Bidoche (Fabrice Nicolino)

Publié par Folfaerie

La lecture de cet ouvrage m'intéressait à plusieurs titres : liens avec le réchauffement climatique, maltraitance animale, perte des écosystèmes entre autres . Certains d’entre vous ne liront pas ce livre, d’autres refuseront d’y croire peut-être ou ne changeront rien à leurs habitudes alimentaires d’autant que le lobby de la viande en France ne cesse de mener campagne pour redorer son blason. Tant pis pour ceux-là. Je souhaite que tous les autres commencent à réfléchir sur les conséquences dramatiques d’un acte a priori si anodin : manger de la viande.

Après avoir refermé l'ouvrage de Fabrice Nicolino, je me suis félicitée d'être végétarienne depuis une vingtaine d'années ! Je ne cacherai pas que cette lecture, bien que nécessaire et indispensable, est éprouvante. Parce qu'au-delà des problèmes liés à l'industrialisation de la production de viande (pollution de notre environnement, risques sanitaires, déforestation...) il s'agit aussi de parler d'êtres vivants transformés en machines, en produits, des animaux pour lesquels personne n'a de considération, de leur naissance à leur mort. Des misérables vies, des créatures condamnées à un univers carcéral pour finir par être... bouffées.

 

« Un Français mange en moyenne 92 kg de viande, 250 œufs et une centaine de kg de produits laitiers par an ».

 

Il serait vain de vouloir résumer ce livre foisonnant et très bien documenté, je me contenterai donc de retracer brièvement quelques faits parmi les plus édifiants : L’auteur nous fait découvrir comment nous sommes passés des fermes à cette industrialisation des élevages, les standards imposés, les innovations copiées sur le modèle américain.
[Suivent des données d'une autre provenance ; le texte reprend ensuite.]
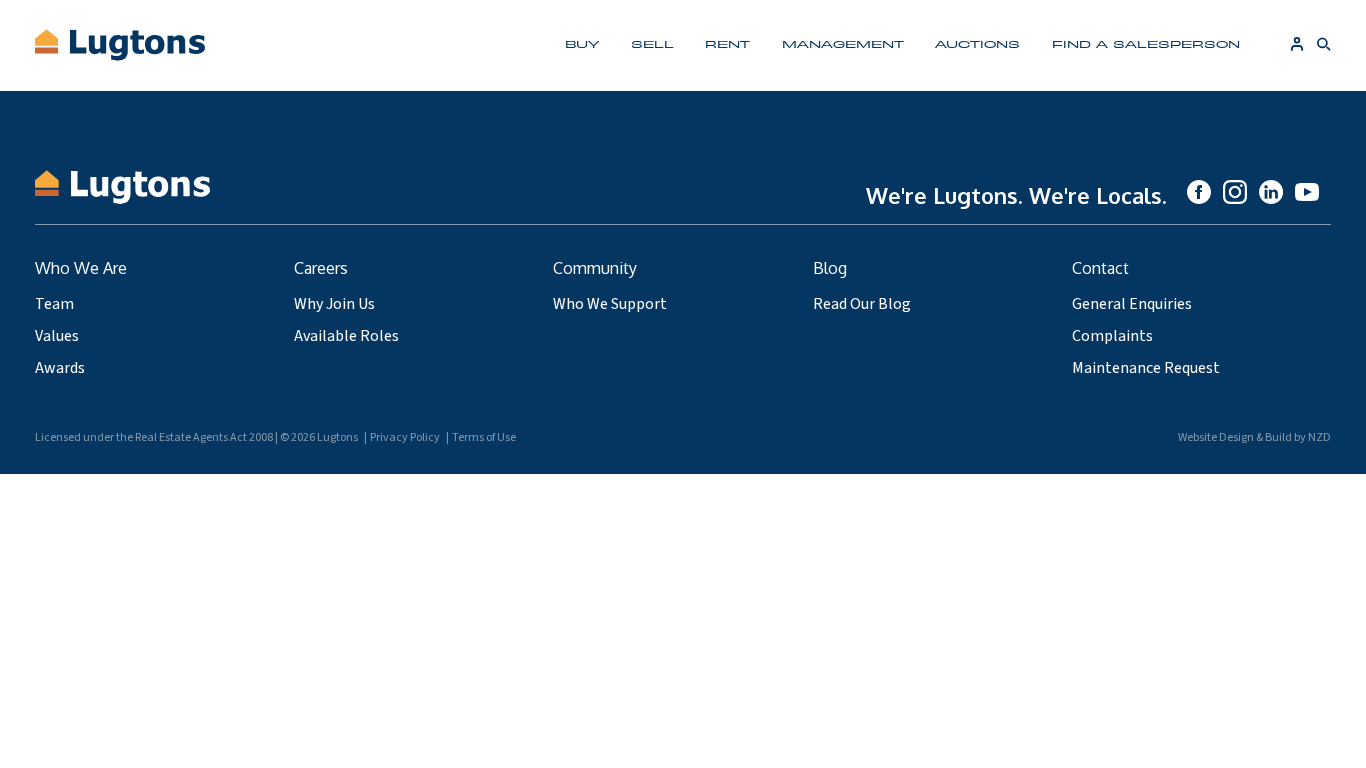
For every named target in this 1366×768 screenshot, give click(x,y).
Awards (60, 368)
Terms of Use (484, 437)
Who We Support (610, 304)
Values (57, 336)
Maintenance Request (1146, 368)
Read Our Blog (862, 304)
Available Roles (346, 336)
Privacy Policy (405, 437)
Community (595, 268)
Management (843, 43)
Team (54, 304)
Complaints (1112, 336)
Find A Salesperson (1146, 43)
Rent (727, 43)
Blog (830, 268)
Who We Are (81, 268)
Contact (1100, 268)
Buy (582, 43)
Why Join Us (334, 304)
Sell (652, 43)
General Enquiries (1132, 304)
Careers (321, 268)
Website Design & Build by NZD (1254, 437)
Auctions (977, 43)
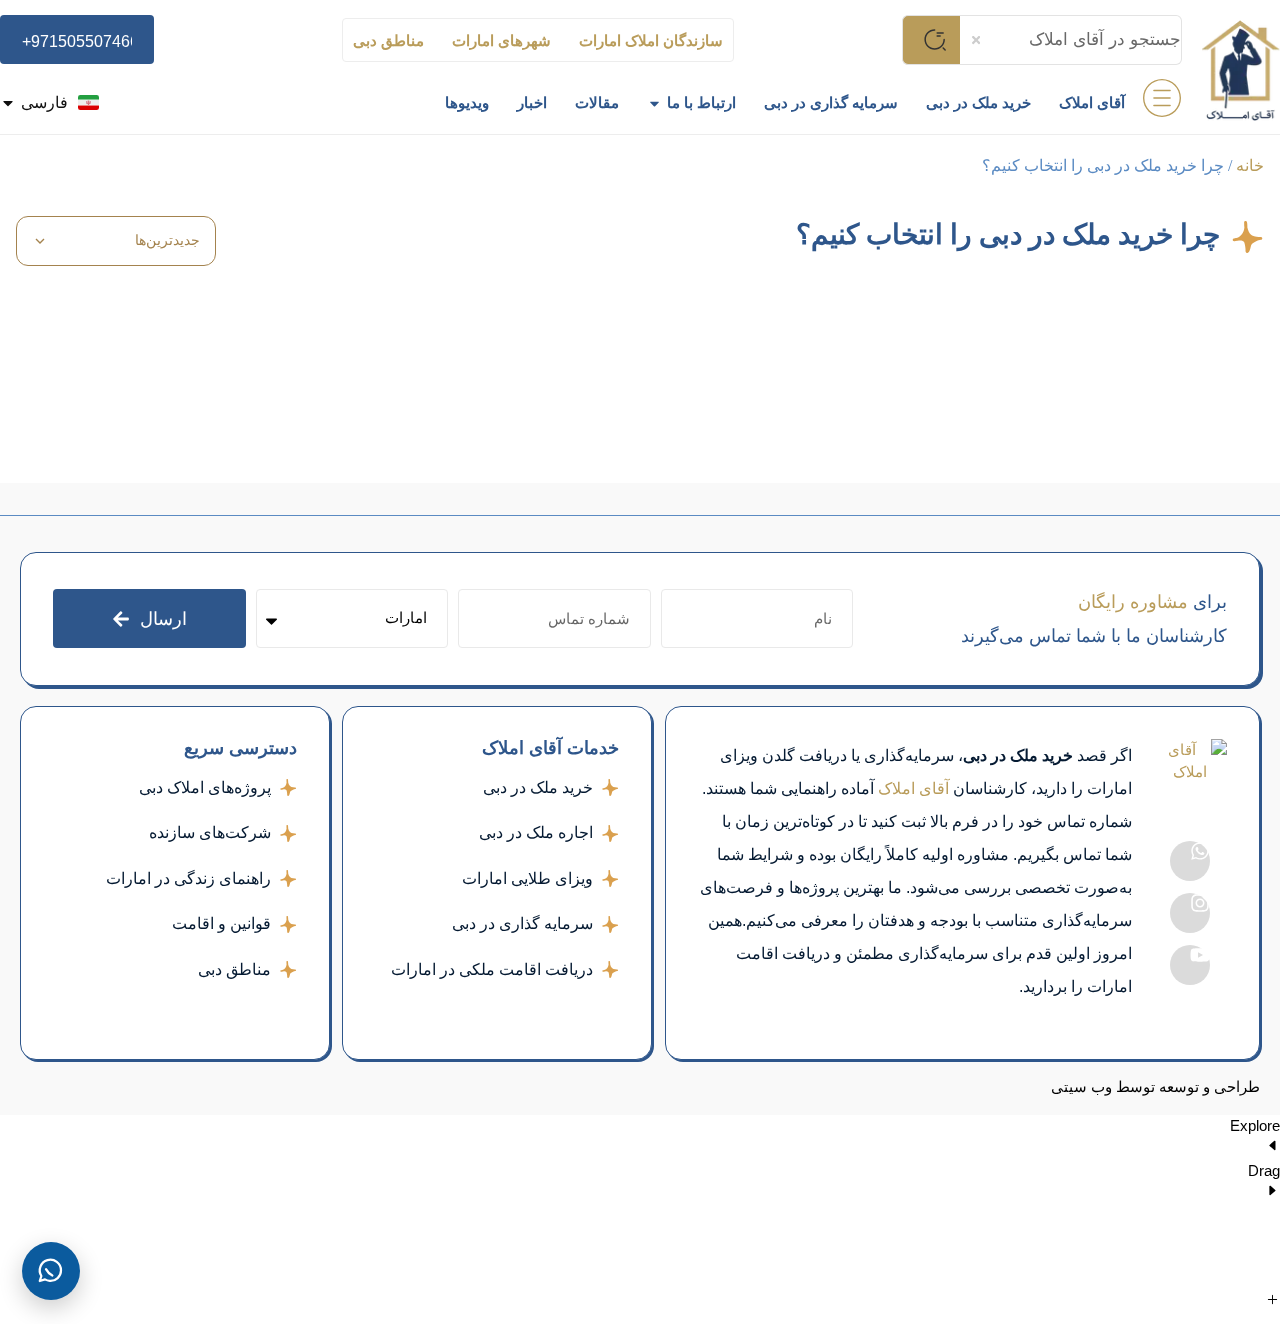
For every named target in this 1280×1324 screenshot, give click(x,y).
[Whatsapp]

Dans les années 1970, l’INRA expérimente les vaches à hublot ( !!) pour mieux comprendre le mécanisme de digestion et décider ensuite que les bovins ne devaient plus manger d’herbe et de fourrage mais plutôt des céréales. C’est l’ère du productivisme, des élevages hors-sol (surtout porcs, poulets). On teste, on sélectionne, bref on torture pour accroître les rendements et les animaux doivent grossir de plus en plus vite.

 

Dans cet univers concentrationnaire où les risques de maladies sont démultipliés pour les animaux, on comprend vite l’utilité des antibiotiques. Une manne financière pour l’industrie pharmaceutique et la nutrition animale. Car tandis qu’on « soigne » (imaginez, 30 000 volailles parquées à 25 par mètre carré…) on en profite aussi pour « améliorer » : injections d’hormones, élaboration de nouvelles nourritures, le soja transgénique, etc. On retrouve sans surprise quelques grands noms : Rhône-Poulenc, Adisseo. Que dire aussi de Nucleus ? le leader français de la génétique porcine. Les chercheurs en blouse blanche, à l’abri d’unités top secrètes, nous concoctent pour l’avenir de la viande issue d’animaux génétiquement manipulés et clonés. 

 

Pensez-vous que tout risque sanitaire soit écarté pour autant ? Absolument pas. Même sans lire le livre de Fabrice Nicolino, il suffit de remonter dans les archives de la presse pour se remémorer tous les scandales : la vache folle, les veaux aux hormones, le poulet à la dioxine, la grippe aviaire, la grippe porcine… Ces maladies sont liées aux conditions d’exploitation des animaux mais aussi à la nourriture qui leur est donnée. Le pire n’est pas d’avoir remplacé l’herbe par des céréales mais d’avoir pensé aux fameuses farines animales, celles qui contiennent aussi les résidus de nos fosses septiques. Bon appétit !

 

Ces élevages industriels polluent aussi notre environnement, ce qu’on appelle la Nature, sols et eaux ne sont pas épargnés. Un seul exemple pour vous convaincre : la Bretagne. La production de viande est également responsable de la déforestation en Amérique du sud (pâturages et culture du soja), laquelle joue un rôle dans le réchauffement climatique. Sans compter que le besoin effréné de viande des pays occidentaux condamne à la famine les pays du Tiers-Monde…

 

 

Je ne parle même pas de la biodiversité des animaux de ferme, la plupart des races rustiques ont disparu.

 

Un dernier extrait : en 2007 : 6 millions et 73 300 agneaux, brebis, béliers et chèvres ont été tués dans les abattoirs, ainsi que 17 800 chevaux, 25 millions de porcs, 917 millions de volaille (poulets, canards, pintades, oies, dindes)… bref un milliard et 562 800 animaux tués dans des abattoirs contrôlés.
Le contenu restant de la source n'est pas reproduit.